Engelland noted how freshmen in the business school are required to take a course on “business as a vocation,” taught by Andreas Widmer, a former Swiss Guard and entrepreneur who founded a nonprofit that promotes free enterprise solutions to addressing poverty.

“When you look at business that way, it leaves a big impression on young people,” Engelland told Our Sunday Visitor. “And if you understand business as a vocation, then you’re not doing it for yourself. You’re doing it for God.”

Formation

Catholic colleges and universities are forming the next generation of business leaders by offering comprehensive degree programs with classes that cover practical subjects such as product quality control, global supply chains, economics, international markets and business management principles, among other subjects.

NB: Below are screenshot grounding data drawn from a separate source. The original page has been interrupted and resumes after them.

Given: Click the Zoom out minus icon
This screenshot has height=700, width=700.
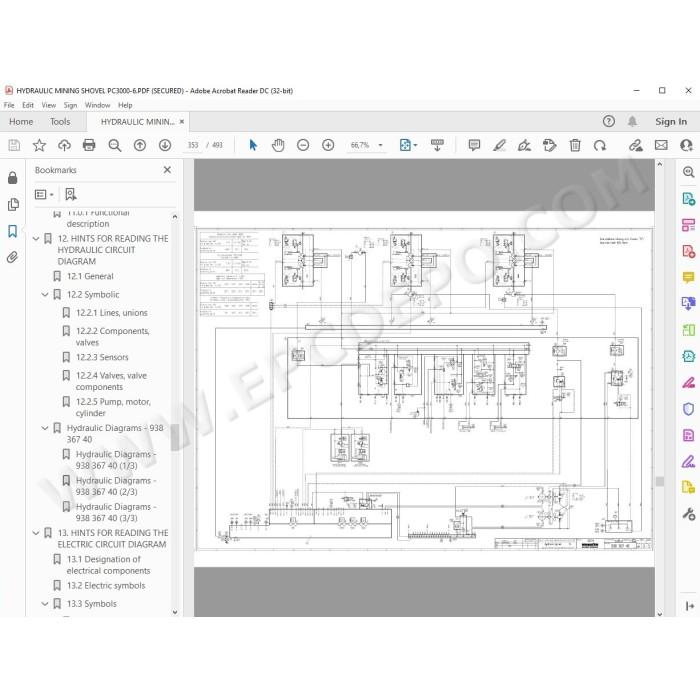Looking at the screenshot, I should (x=303, y=145).

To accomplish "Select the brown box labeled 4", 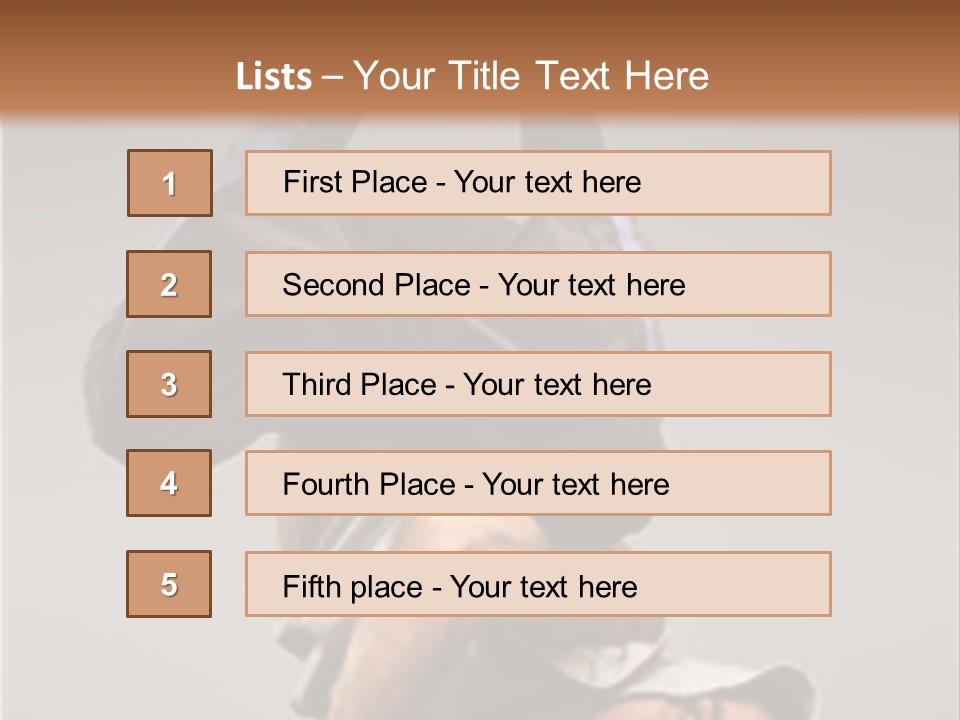I will pos(169,483).
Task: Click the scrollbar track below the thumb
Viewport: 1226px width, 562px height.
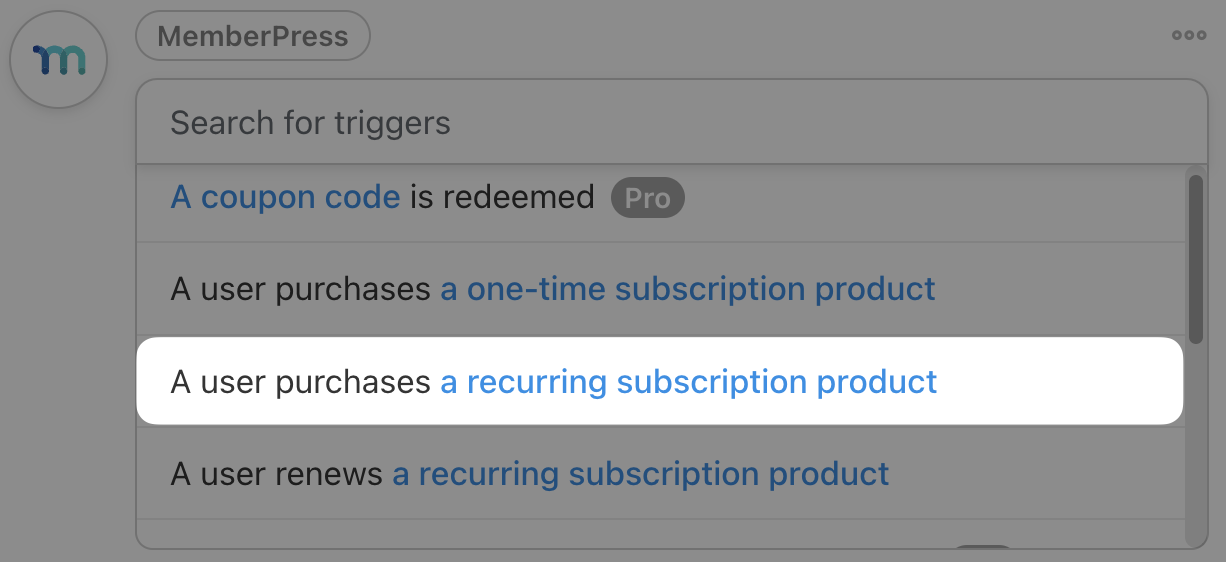Action: (x=1195, y=450)
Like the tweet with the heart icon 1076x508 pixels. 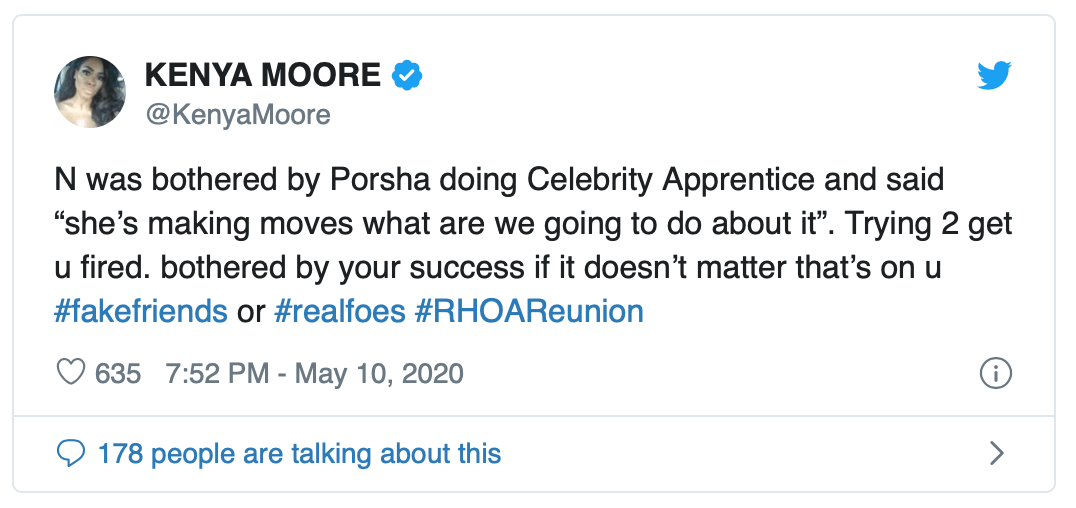tap(70, 374)
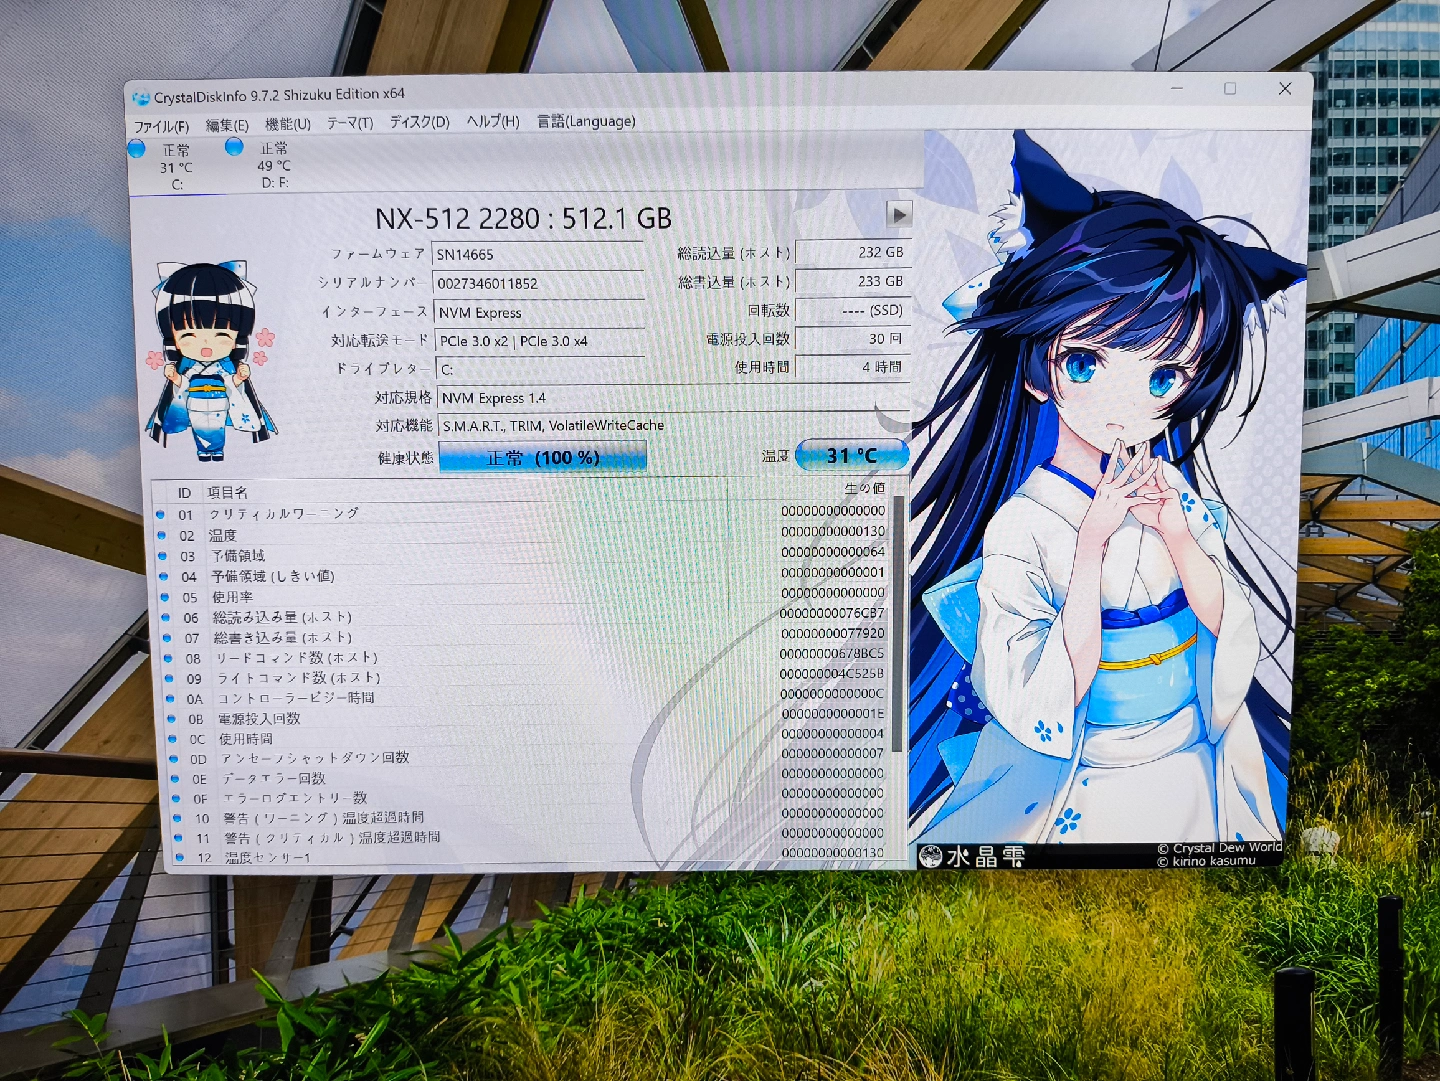1440x1081 pixels.
Task: Open the ファイル(F) menu
Action: [x=161, y=126]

But students are also learning about the ethical and spiritual dimensions of a business career. In that understanding, a business’ main purpose is to serve the common good and be of service to employees, vendors, customers, clients, communities and shareholders. Profit, while necessary for a business’s survival, is understood almost like a happy byproduct of doing the right thing by people.

“What I usually point out to my students is that if you do a really good job in creating value for your customers, employees and local communities, the profits will generally follow,” said Joseph Holt, a professor who teaches a graduate-level course on the spirituality of work in the University of Notre Dame’s Mendoza College of Business.

Well-being of others

Holt, a former corporate attorney who spent 12 years as a Jesuit, told Our Sunday Visitor that he emphasizes to his students that a business leadership career can be a “vocation of love,” if “love” is understood as having active concern for the well-being of others.

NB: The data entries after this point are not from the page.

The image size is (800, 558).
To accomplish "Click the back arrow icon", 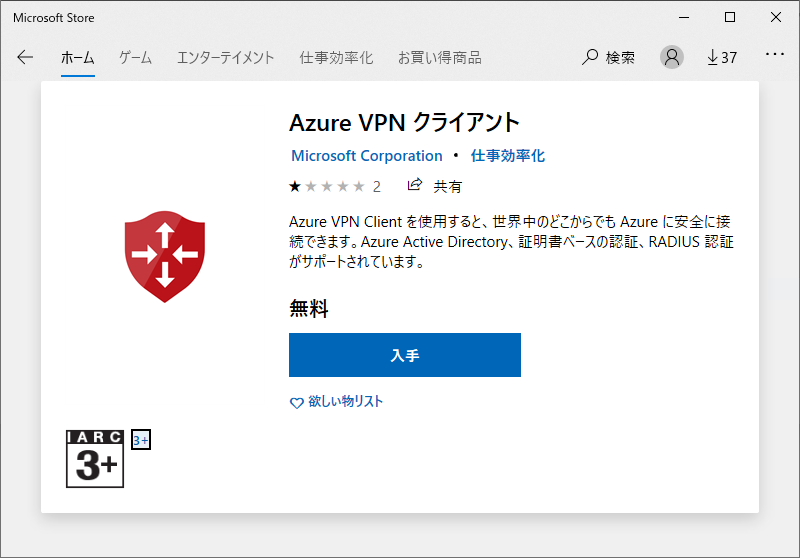I will point(25,58).
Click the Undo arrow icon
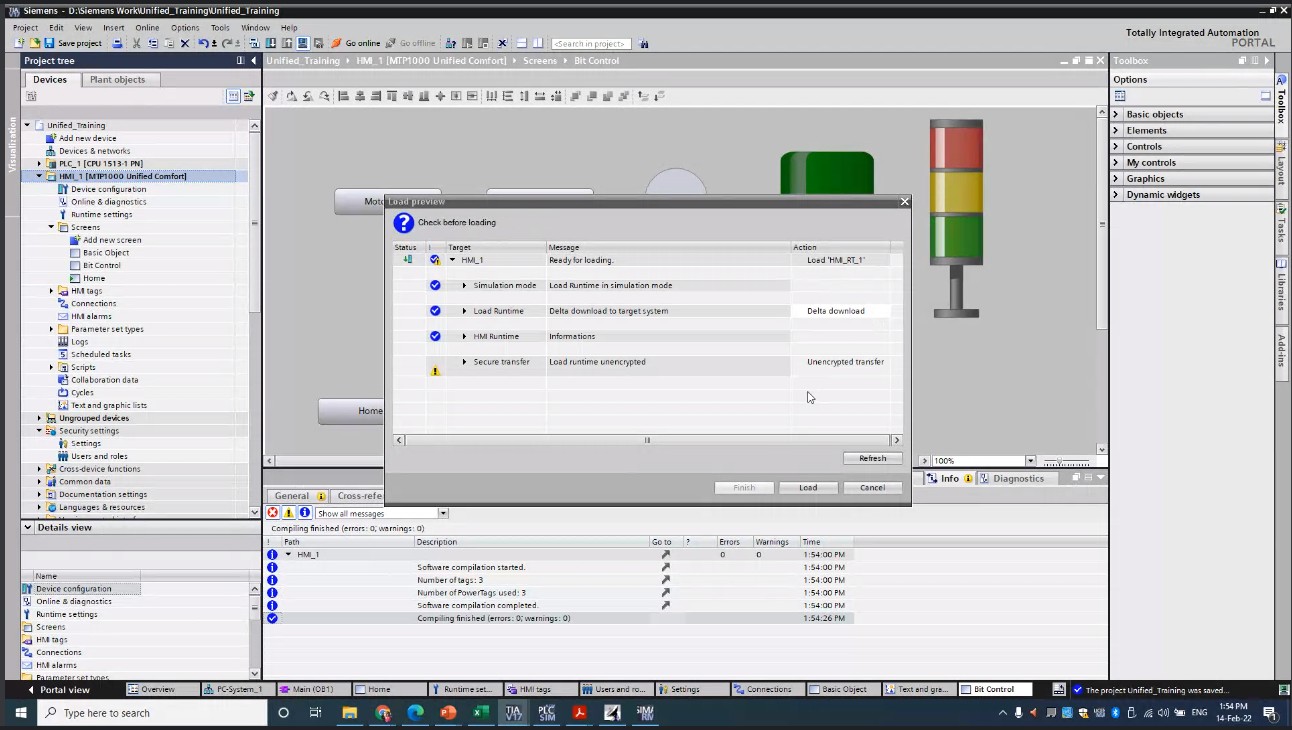 pyautogui.click(x=203, y=43)
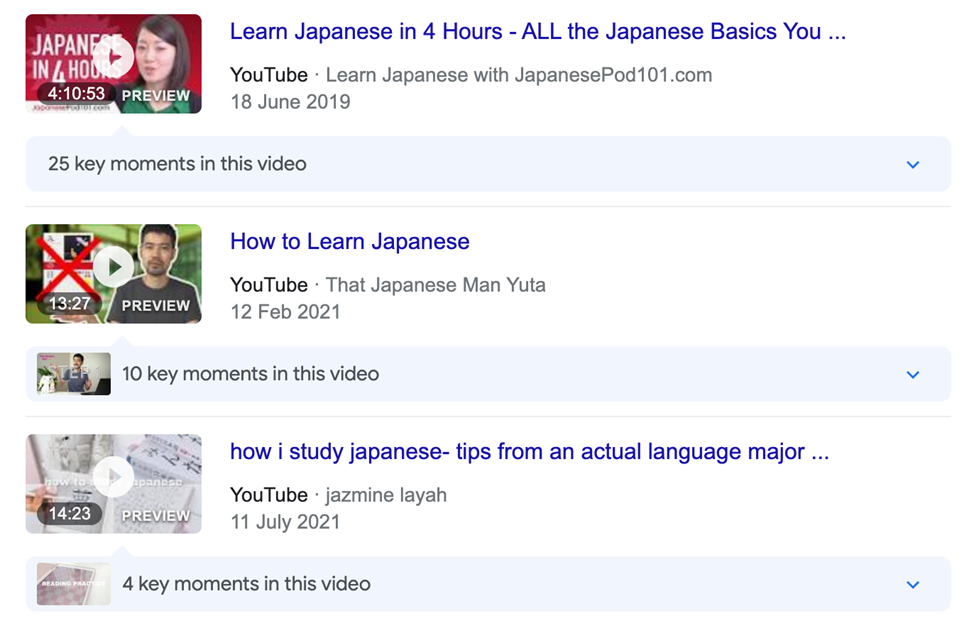Click the 4:10:53 duration badge
974x623 pixels.
pos(76,95)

“Sometimes you manage a group of people, and you like some of them more than you like others, but you have to be concerned for the well-being of all of them,” said Holt, who added that his students are often surprised, and happy, to learn that lesson.

Holt said: “If what motivates you in your business career is an active concern for the well-being of your employees, your customers and your shareholders, and people living in the communities where you operate, that is an act of love. It’s a living out of the central Christian commandment.”

Profits with honor

At Loyola University Chicago’s Quinlan School of Business, students study the root causes and wider effects of income inequality, the different worlds that the rich and the poor inhabit, sustainability and the importance of environmental stewardship from a business perspective.

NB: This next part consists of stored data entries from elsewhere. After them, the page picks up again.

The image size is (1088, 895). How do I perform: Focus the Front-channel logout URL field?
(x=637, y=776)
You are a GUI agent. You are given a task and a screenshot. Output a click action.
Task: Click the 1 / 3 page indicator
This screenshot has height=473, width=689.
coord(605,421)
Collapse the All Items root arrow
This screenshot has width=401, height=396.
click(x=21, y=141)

“We agree with Pope Francis that unbridled capitalism is a scourge, but we also preach, especially to our graduate and MBA students, that you can do well and do good in business,” said Kevin Stevens, the dean of the Quinlan School of Business.

Stevens told Our Sunday Visitor that the late Jesuit Father Raymond C. Baumhart, the former president of Loyola University Chicago, practically invented the field of business ethics when he wrote a seminal article in the late 1960s entitled, “Can You Have Profits with Honor?”

“Our answer is a resounding ‘yes,'” said Stevens, who added that businesses have lifted more than a billion people around the world out of abject poverty in recent years. And with governments looking to cut back on social services, Stevens said businesses can fill the void.

“Who’s going to help lift people out of poverty?” Stevens said. “Business has the resources to do that, and if we don’t, then shame on us.”

Ethics

That type of mission-driven business plan is consistent with the ethos that permeates the Satish and Yasmin Gupta College of Business at the University of Dallas.

“Our mission statement says we’re going to create leaders of principle and moral leaders who are also ethical and effective decision-makers,” said J. Lee Whittington, a professor of management at the Satish and Yasmin Gupta College of Business.

Whittington told Our Sunday Visitor that ethics is woven into every course in the business program.

“You could be taking a supply chain course, a marketing course, a leadership course, and in every course we teach, we will specify in the syllabus how, in that particular course, we’re going to address the relevant ethical issues,” said Whittington, who highlighted a basic but important principle that everyone in a business — suppliers, vendors and employees — should be treated with respect.

“First, it’s the right thing to do,” Whittington said. “And from a pragmatic business perspective, it’s the right thing to do to have a sustainable business over time. If you start taking ethical shortcuts, the long-term sustainability of the business is going to be compromised.”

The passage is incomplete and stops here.